Ai sensi dell’articolo 8 della legge 8 febbraio 1948 l’associazione Giostra Cavalleresca, tramite il presidente Maurizio Antonini, chiede al quotidiano online rettifica riguardante quanto affermato nel citato articolo del 30 giugno ultimo scorso, firmato da Simona Pace. 

1 Commento su "La bufala di Dalì e la pezza sbiadita della Giostra"

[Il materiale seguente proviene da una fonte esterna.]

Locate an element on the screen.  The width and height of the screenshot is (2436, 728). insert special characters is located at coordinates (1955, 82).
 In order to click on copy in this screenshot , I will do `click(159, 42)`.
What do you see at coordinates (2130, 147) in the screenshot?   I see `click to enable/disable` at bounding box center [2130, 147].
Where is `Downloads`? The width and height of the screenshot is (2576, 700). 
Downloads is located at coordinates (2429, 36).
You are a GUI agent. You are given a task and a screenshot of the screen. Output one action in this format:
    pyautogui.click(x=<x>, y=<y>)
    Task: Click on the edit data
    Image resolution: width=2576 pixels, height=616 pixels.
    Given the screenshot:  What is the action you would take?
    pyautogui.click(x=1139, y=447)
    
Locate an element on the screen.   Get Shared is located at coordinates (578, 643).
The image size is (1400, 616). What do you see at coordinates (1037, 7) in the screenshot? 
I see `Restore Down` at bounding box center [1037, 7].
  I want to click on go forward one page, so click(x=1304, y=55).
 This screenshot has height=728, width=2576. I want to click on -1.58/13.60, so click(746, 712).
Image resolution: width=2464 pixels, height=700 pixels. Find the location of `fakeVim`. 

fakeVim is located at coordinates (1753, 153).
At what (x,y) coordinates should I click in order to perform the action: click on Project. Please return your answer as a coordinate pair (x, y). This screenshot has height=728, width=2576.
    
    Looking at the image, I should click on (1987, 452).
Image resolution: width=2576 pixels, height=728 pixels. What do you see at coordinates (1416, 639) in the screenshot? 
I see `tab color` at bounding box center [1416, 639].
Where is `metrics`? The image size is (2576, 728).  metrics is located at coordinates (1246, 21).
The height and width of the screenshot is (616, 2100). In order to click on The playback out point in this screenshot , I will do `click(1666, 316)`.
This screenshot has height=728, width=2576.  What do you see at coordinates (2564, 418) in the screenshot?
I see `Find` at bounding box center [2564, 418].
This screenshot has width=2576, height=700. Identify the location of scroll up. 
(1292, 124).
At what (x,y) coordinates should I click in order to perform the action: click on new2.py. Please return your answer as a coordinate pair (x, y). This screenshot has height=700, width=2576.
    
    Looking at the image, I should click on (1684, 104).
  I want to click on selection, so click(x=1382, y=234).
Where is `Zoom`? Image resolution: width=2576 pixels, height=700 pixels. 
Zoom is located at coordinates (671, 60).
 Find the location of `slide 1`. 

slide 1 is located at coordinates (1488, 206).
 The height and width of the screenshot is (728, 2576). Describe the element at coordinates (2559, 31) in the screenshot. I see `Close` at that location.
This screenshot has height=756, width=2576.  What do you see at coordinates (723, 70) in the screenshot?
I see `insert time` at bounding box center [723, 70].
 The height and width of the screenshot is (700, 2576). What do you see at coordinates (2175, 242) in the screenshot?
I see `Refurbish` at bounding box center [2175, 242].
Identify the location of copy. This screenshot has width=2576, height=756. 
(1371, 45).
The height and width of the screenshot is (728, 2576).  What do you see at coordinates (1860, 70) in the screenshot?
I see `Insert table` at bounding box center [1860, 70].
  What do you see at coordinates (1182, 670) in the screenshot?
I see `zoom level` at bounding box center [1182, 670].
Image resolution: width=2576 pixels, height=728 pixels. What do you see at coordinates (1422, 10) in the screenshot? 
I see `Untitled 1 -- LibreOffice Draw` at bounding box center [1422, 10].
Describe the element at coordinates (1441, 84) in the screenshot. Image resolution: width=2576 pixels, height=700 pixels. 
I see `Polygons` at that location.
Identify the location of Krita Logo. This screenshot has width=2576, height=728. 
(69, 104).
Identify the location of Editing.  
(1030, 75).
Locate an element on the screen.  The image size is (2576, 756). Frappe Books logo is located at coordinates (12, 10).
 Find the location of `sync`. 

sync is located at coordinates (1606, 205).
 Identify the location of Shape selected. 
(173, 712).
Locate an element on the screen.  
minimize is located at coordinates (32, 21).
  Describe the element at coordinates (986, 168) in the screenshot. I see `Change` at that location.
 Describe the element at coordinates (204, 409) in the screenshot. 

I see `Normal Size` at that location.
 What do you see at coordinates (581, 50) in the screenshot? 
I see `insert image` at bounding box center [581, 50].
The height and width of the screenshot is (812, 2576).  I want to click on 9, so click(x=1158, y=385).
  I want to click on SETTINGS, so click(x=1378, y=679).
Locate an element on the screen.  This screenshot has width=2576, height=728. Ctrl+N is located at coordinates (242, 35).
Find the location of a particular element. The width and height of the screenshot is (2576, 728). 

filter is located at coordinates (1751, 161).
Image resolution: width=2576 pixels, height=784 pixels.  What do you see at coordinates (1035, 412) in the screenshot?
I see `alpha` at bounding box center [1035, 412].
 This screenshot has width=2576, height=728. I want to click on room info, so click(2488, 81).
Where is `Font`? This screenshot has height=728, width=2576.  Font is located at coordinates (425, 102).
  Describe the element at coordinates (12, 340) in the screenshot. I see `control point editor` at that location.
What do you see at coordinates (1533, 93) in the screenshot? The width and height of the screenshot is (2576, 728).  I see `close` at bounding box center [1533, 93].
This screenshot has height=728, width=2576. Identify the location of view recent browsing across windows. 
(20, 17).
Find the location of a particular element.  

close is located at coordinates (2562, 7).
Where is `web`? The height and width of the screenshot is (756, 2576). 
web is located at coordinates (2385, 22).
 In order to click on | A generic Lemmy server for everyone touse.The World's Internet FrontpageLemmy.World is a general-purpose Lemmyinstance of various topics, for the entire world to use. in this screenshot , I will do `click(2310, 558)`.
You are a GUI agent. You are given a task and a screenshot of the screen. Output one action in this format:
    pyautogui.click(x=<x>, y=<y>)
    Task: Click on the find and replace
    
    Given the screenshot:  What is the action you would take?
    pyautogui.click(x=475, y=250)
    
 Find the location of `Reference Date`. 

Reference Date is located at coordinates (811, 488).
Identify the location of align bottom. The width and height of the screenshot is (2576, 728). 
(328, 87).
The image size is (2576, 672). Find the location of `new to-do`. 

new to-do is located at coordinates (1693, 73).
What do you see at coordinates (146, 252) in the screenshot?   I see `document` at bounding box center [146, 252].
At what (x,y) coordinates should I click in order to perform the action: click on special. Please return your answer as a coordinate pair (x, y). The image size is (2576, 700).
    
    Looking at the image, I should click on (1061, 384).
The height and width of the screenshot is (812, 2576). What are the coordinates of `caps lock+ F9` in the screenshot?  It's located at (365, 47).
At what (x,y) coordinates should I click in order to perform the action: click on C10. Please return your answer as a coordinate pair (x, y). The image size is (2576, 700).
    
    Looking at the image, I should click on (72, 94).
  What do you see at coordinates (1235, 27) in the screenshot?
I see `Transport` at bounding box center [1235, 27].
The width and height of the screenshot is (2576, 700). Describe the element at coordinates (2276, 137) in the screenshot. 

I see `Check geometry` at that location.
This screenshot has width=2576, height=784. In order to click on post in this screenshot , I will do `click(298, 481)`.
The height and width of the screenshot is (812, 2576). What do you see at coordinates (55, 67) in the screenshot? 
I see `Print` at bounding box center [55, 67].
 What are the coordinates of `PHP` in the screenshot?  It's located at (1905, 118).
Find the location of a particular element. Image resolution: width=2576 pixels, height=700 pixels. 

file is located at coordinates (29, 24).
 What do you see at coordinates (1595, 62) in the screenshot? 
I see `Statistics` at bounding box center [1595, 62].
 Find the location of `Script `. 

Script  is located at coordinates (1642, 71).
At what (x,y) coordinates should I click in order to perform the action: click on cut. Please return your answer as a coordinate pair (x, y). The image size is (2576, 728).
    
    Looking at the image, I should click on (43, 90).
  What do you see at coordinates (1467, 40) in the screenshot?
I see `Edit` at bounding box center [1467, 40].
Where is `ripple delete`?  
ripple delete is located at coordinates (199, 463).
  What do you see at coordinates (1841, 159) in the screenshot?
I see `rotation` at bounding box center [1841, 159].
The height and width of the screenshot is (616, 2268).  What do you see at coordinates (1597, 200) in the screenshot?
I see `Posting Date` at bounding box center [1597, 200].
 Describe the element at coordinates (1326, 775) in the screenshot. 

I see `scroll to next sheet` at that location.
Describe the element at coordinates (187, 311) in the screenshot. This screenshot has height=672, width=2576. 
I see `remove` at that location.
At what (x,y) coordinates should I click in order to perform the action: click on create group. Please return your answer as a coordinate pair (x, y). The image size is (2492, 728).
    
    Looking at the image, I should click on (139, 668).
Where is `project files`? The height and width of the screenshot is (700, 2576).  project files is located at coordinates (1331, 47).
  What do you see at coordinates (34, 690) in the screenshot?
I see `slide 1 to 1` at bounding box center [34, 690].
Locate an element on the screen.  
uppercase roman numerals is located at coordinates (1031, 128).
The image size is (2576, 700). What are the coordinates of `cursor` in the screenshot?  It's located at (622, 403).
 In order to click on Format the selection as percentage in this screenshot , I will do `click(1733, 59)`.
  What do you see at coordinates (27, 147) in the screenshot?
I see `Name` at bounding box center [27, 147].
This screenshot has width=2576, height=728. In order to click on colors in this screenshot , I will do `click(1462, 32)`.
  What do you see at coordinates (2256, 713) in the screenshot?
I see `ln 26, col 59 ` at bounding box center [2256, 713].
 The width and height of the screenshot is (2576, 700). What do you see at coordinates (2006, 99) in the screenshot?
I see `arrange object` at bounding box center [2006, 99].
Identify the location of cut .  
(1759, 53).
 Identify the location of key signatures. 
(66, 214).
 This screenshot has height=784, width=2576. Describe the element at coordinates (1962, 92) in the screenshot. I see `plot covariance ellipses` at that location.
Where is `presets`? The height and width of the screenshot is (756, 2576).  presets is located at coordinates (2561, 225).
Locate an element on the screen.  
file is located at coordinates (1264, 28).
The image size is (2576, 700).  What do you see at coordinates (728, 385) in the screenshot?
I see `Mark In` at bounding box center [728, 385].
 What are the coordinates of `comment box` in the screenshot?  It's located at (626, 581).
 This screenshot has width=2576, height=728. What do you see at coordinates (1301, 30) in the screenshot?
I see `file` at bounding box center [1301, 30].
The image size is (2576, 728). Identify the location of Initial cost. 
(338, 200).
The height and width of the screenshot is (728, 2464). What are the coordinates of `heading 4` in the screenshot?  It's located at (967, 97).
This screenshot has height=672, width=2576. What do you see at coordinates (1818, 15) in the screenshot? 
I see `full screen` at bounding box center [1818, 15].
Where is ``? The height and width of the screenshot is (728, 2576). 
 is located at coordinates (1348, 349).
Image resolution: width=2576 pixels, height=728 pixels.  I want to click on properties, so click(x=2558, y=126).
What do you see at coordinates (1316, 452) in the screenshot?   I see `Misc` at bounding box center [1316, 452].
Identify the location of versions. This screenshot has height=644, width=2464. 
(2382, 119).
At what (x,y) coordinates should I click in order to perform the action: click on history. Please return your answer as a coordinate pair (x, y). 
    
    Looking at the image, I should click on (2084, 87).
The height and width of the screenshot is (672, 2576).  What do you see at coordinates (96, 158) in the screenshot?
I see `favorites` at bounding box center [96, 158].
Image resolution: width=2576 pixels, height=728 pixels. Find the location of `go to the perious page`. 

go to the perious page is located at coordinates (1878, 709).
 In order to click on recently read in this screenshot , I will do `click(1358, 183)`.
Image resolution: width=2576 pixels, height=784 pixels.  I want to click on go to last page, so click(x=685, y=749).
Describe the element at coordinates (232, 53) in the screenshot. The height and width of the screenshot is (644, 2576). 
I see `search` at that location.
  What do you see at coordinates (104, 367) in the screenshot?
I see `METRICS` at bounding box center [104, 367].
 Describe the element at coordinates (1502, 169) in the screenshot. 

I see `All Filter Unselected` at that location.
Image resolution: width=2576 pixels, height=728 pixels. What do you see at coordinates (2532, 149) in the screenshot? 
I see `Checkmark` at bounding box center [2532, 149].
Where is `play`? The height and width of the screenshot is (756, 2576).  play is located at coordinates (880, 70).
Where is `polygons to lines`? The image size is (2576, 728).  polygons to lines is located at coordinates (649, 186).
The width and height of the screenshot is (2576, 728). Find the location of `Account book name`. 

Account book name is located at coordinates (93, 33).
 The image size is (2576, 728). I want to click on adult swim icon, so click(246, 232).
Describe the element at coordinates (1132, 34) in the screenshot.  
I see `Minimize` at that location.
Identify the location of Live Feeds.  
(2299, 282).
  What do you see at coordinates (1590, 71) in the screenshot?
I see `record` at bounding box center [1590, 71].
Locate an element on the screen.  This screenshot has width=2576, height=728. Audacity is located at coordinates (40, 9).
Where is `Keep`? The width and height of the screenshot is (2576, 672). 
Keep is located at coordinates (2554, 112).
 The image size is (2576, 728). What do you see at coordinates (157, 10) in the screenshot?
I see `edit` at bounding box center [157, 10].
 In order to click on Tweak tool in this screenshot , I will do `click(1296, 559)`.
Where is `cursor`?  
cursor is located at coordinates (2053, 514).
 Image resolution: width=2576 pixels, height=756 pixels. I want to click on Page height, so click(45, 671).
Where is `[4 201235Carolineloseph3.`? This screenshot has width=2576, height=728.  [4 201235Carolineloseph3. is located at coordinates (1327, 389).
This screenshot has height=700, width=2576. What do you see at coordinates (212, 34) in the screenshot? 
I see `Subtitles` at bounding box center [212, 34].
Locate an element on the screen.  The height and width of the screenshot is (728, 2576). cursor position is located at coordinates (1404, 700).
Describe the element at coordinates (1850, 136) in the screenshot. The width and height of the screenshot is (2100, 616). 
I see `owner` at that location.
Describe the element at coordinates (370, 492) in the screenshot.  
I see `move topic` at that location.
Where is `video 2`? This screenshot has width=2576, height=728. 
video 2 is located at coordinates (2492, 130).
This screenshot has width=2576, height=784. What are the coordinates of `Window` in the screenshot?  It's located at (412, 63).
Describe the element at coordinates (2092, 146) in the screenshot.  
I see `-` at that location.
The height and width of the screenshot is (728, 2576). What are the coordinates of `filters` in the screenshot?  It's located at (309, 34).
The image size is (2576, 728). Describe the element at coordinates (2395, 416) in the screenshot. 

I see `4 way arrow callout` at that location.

  1. bene, fama,onore,meriti chi che? La fondatezza dei fatti,scrupolosa ricerca della verita’? La realta’ : manifestazioni,rievocazioni storiche dell’italietta campanilistica ,circa 2.000 eventi,fazioso provincialismo del borgo piu’ bello del tuo…nella richiamata classifica la “giostra” non e’ elencata tra le top,piu’ richieste,interessanti,attrattive,ovvie le ragioni,illuminante l’assenza di sponsor di peso,con visibilita’ nazionale,altro che internazionale,piu’ un evento del borgo, “la famiglia” che amministra il tutto,racconta fantasiose,ingannevoli storie di attenzioni oltre confine(del villaggio),naturalmente per giustificare “le spese “degli eventi ruolo….forse occorre un ‘approfondimento giornalistico ,un’ inchiesta (non di pennivendoli prezzolati) per meglio comprendere i numeri,le statistiche delle presenze,degli attrattori turistici,i risultati ottenuti,importanza,richiamo,ecc,ecc meglio il bilancio ,soprattutto quello economico,le Leggi obbligano,la tracciabilita’,le giustificazioni di spesa dei contributi pubblici ricevuti….soggetti e persone private che ricevono benefici economici inclusi…dunque “la famiglia” che amministra in spregio,violazione delle disposizioni di Legge, tramite il presidente che dicono, che fanno…
    rispettano le Leggi,si adeguano..lo scoop e’ in arrivo,fondatezza delle informazioni,altro che visibilita’del momento,o no?